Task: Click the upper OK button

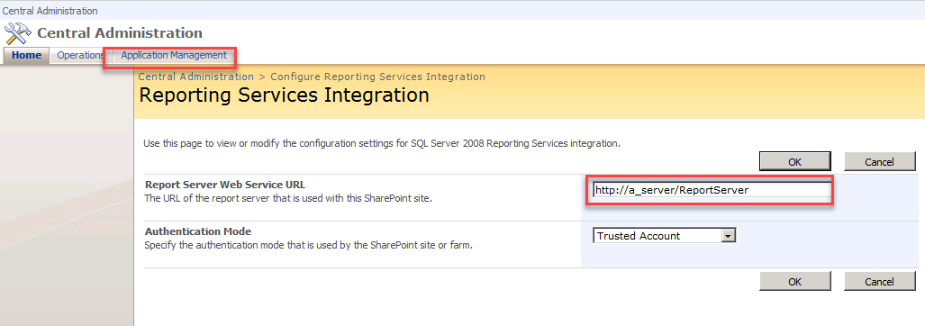Action: pos(794,161)
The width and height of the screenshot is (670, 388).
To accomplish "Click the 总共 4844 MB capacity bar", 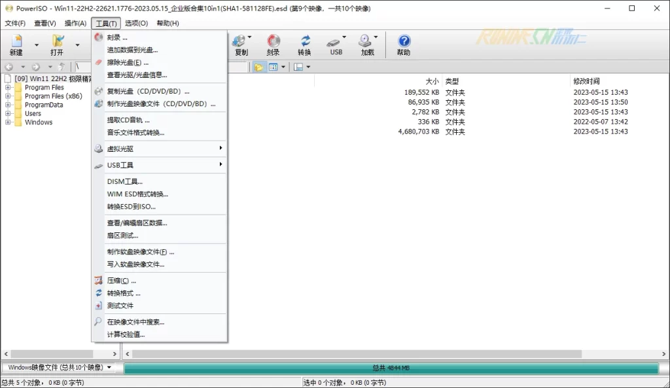I will click(x=391, y=368).
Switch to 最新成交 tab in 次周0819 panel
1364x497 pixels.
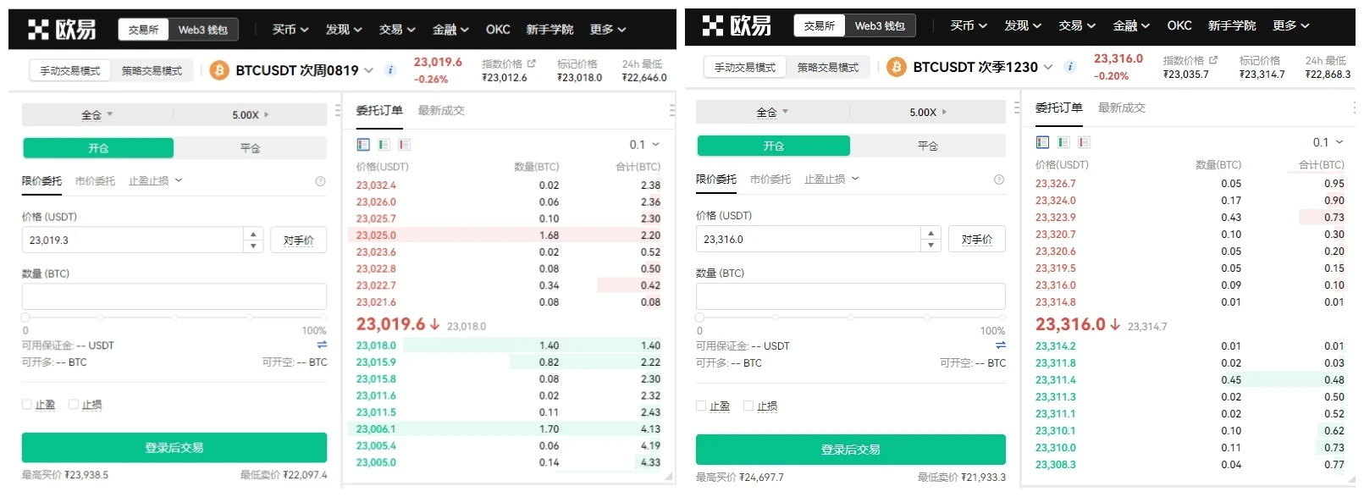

* PROBLEM STATEMENT *
Write out exactly the lines from the one containing "Switch to 最新成交 tab in 次周0819 panel" through the end of the records above, both included, leaving all pictures out.

* SOLUTION TO THE EXERCISE *
Switch to 最新成交 tab in 次周0819 panel
1364x497 pixels.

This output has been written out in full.